Sarah’s plans morphed into three levels around that central idea. ‘The ground floor houses the kitchen and dining area, it’s where the hustle and bustle is so the design is bright, fun and sunny,’ she says. ‘The mid-level is more of a teenager’s space; it has the kids’ bedrooms and the main family lounge which can be separated for more private, focused activity.
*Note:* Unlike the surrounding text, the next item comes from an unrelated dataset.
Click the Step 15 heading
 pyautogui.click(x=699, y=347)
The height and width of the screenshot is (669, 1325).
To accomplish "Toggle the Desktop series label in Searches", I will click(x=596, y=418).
This area can be separately let as a unit down the track.
‘The upper floor then forms the parents’ bedroom and bathroom, with an additional flexible space.’
The multi-disciplinary company employs building scientists, as well as architects, who simulate the energy efficiency performance of a home and help to fine tune a concept so that the orientation and other aspects are optimised right from the start.
‘All of that allows us to develop homes that perform extremely well even if they’re using fairly standard construction methods [and materials],’ Sarah says. ‘This home achieved an EER of eight stars so that means it is predicted to use 53 per cent less energy to heat and cool compared to a new standard six-star home of the same size.’
Of the win, Sarah and the team were thrilled. ‘We feel it’s important to recognise the value of design across all forums,’ she says. ‘It’s quite special to be recognised in an [environment] that is really for builders and by builders, and for the broader industry to celebrate every aspect of the industry.’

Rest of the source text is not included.